Reisebericht: 1000 Kilometer in der Wüste

Das Programm der der Gesellschaft für Christlich-Jüdische Zusammenarbeit bietet unterschiedliche Blicke auf Jerusalem und Israel.

Lüdenscheid - Die gesellschaft für Christlich-Jüdische Zusammenarbeit beginnt das Programm im zweiten Halbjahr mit einem ungewöhnlichen Reisebericht: Am Mittwoch, 30. September, wird Christian Seebauer über seine Wanderung durch Israel auf dem 1000 Kilometer langen Israel National Trail berichten. Sieben Wochen war er unterwegs, quer durch die Wüste, nur mit dem nötigsten Gepäck und ohne einen einzigen Cent auszugeben.

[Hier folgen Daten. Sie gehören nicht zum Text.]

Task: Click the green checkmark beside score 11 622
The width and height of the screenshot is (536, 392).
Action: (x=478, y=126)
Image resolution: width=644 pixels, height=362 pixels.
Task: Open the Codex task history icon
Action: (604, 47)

Der Vortrag findet in Kooperation mit dem Katholischen Bildungswerk im Roten Saal des Kulturhauses statt und beginnt um 19 Uhr. Der Eintritt kostet 8 Euro. Dabei wird Seeberger unter dem Titel seines Buches „Israel Trail mit Herz“ über seine Erlebnisse berichten. „Temperaturen bis zu 45 Grad, endlose Weiten, atemberaubenden Natur. Jeden Tag erneut auf die Hilfe fremder Menschen angewiesen, erfährt er Zuwendung und Freundschaft jenseits aller sprachlichen, kulturellen und religiösen Schranken“, heißt es dazu in der Ankündigung. „Sein Aufbruch ins Unbekannte wird ein Aufbruch hin zu sich selbst – und zu Gott.“

Darüber hinaus lädt die Gesellschaft für Christlich-Jüdische Zusammenarbeit zu drei weiteren Veranstaltungen in diesem Jahr ein. Am 19. Oktober geht es ab 19 Uhr im Gemeindehaus Maria Königin um Jerusalem, die heilige Stadt der drei monotheistischen Religionen. Hella Goldbach, Vorsitzende der Gesellschaft, und Matthias Menke, Leiter des katholischen Bildungswerkes, werden diese Stadt vorstellen, in der sich viele Kulturen treffen und deren politischer Status nach wie vor umstritten ist.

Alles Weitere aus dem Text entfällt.